Bon, il y a peut-être un intérêt à rester au nord de la flotte pour revenir sur la fin de l’étape. Vu ma situation, plus de 100 milles de retard sur les premiers, il n’y a pas grand risque à tenter le coup. A 400 milles de Horta, les prévisions météorologiques se confirment : nous longeons le sud d’un anticyclone. Il s’agit de rester dans une bande où le vent tient bon sans s’écarter de la route (trop au nord : plus de vent - trop au sud : route trop longue).

 

A l’approche de l’archipel des Açores, je suis revenu sur le peloton des bons protos à la faveur d’une route plus directe et de conditions particulièrement favorables au mini ONG Conseil.

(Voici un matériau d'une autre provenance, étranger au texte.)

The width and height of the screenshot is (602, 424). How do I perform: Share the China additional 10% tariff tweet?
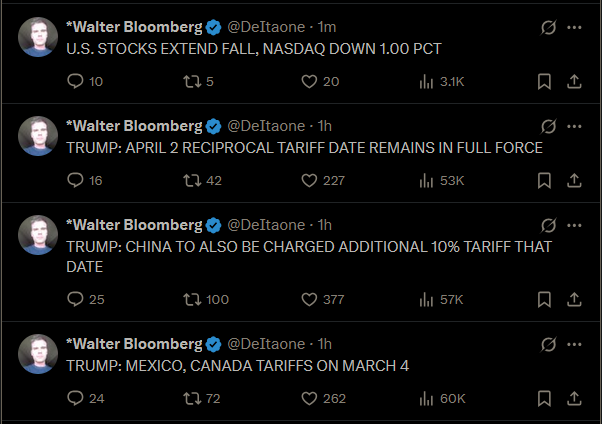click(575, 299)
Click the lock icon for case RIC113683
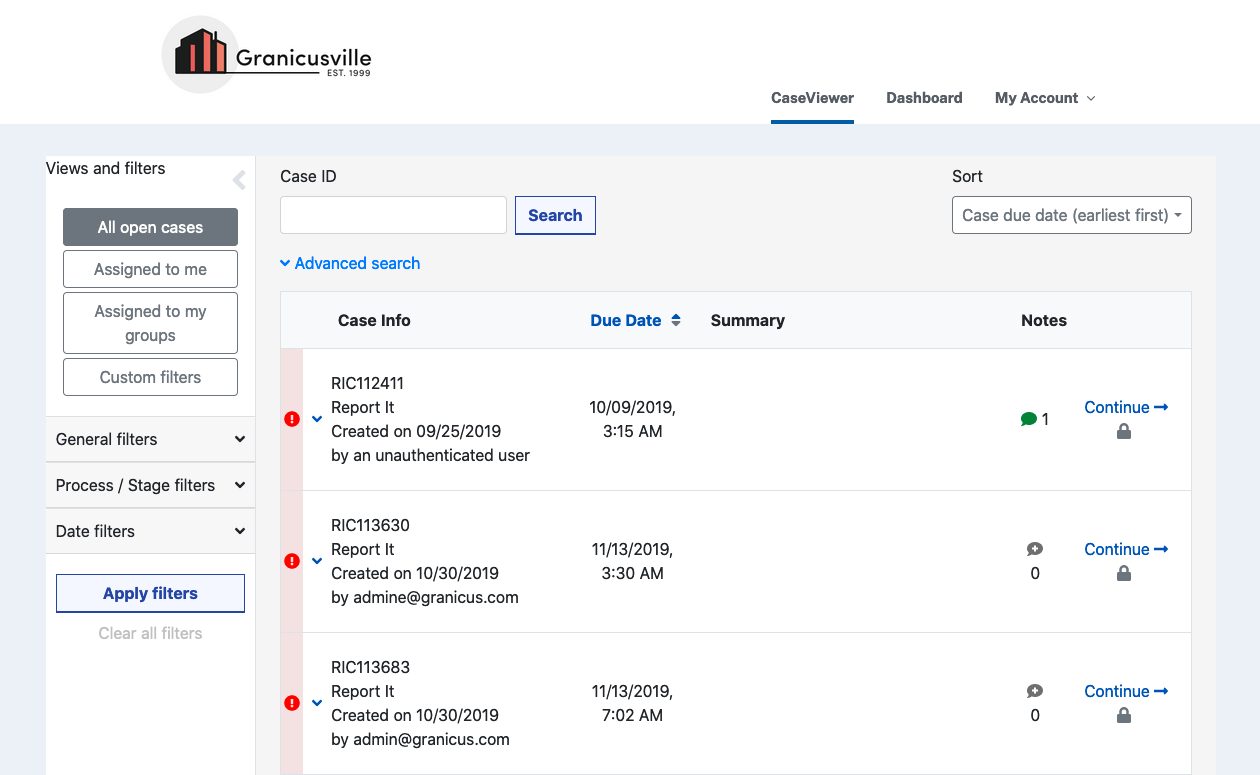 pyautogui.click(x=1124, y=715)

Le passage dans les îles pour atteindre Horta peut être piégeuse tant leur relief volcanique (plus de 2000 mètres pour Pico) peut générer de dévent. Pour cette dernière nuit en mer, il s’agit d’être particulièrement attentif. Je longe la cote nord de Tercera et l’enroule à bonne distance à la faveur de la rotation du vent qu’elle provoque.

 

Au petit matin, le spectacle des îles dans la lumière du levant est un vrai bonheur : il y a du vert, des odeurs de végétation, des insectes. Après une petite semaine au large, je suis très sensible à ces signes de la terre. Soudain, la radio crépite : il y a des concurrents dans le coin ! La discussion s’engage avec Paulo (Région Nord Pas-de-Calais, n°265) et Véro (De l’espace pour la mer, n°429). On se raconte les derniers jours et l’émerveillement d’être ici. « Mais, au fait, tu es où ? » Silence… Hésitation… On finit par se situer et même s’apercevoir. Et je suis devant ! Donc j’ai tout à perdre. Alors avec le peu de jus qu’il me reste, je m’active pour ne pas perdre un mètre sur mes poursuivants. Leur jeu est d’attaquer en prenant soin de ne pas aller là où je ralentis. La situation est assez délicate et la guerre psychologique bat sont plein sur les ondes.

 

Vers midi, la ligne d’arrivée est en vue, Paulo et Véro sont toujours derrière. Ouf, c’est bon, 8ème de l’étape ! On s’attend sur le ponton, ça chambre, ça rigole : il y a du bonheur à être là, à Horta, après une traversée magnifique, ensemble dans notre solitude.